News Release

Multidrug regimen for patients at high risk of cardiovascular disease could avert millions of deaths

Peer-Reviewed Publication

The Lancet_DELETED

Targeting individuals at high risk of cardiovascular disease with a multi-drug regimen would avert millions of deaths with a moderate increase in expenditure. Further, this strategy could effectively meet three quarters of the global goal of reducing chronic disease death rates by an additional 2% per year. These are the conclusions of Dr Stephen Lim, Institute for Health Metrics and Evaluation, University of Washington, Seattle, WA, USA, and colleagues, authors of this fourth paper in The Lancet Chronic Diseases Series.

Analysing the same 23 countries as in previous papers, the authors estimated that 17.9 million deaths could be averted by using a multidrug regimen of a statin, aspirin and two blood-pressure lowering medicines. This represents around one fifth of the deaths related to chronic disease in these countries. The costs of the strategy would range from US$0.43 to $0.90 across low-income countries and from $0.54 to $2.93 across middle-income countries, or an average yearly cost of $1.08 across the 23 countries a whole, with the total 10-year financial cost estimated at $47 billion. Around 56% of the deaths averted would be in those younger than 70 years, with more deaths averted in women than in men due to larger absolute numbers of women at older ages.
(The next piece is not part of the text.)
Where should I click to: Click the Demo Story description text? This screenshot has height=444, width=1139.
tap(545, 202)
High risk individuals are defined as those aged between 40 and 79 years who have had non-fatal coronary heart disease or a cerebrovascular event. Individuals without existing disease but with an estimated absolute risk of dying from coronary heart disease or a cerebrovascular event of higher than 15% or more in the next ten years were also deemed high risk.

While the costs of this scale-up are similar to other health strategies, low-income countries will need large donations from external donors since the costs of the programme could be over 10% of their current health expenditure. It is in these settings that strengthening of the primary health care system will also be required. Another key factor will be the cost and availability of these medicines which in the public sector is low and, although availability is higher in the private sector, the price is substantially higher and unaffordable for most individuals who need them. The authors say: "If the financial burden is predominantly borne by the patient, this will also have a negative effect on coverage and patients' adherence, particularly in low-income settings. Long-term adherence, even in high-income settings, to cardiovascular prevention medication is typically low…further research on mechanisms to improve patients' adherence in developing countries could have a large effect on the success of the strategy proposed here."

The authors conclude by saying that their strategy does not discount the potential role of other individual approaches, such as encouraging dietary, lifestyle or behavioural changes. They say: "The approach described here should also not be regarded as an alternative, but rather is complementary to population-wide approaches. For example, when the individual approach described here and the population-wide approaches described in the third paper in this Series are combined, this could essentially meet the proposed global goal."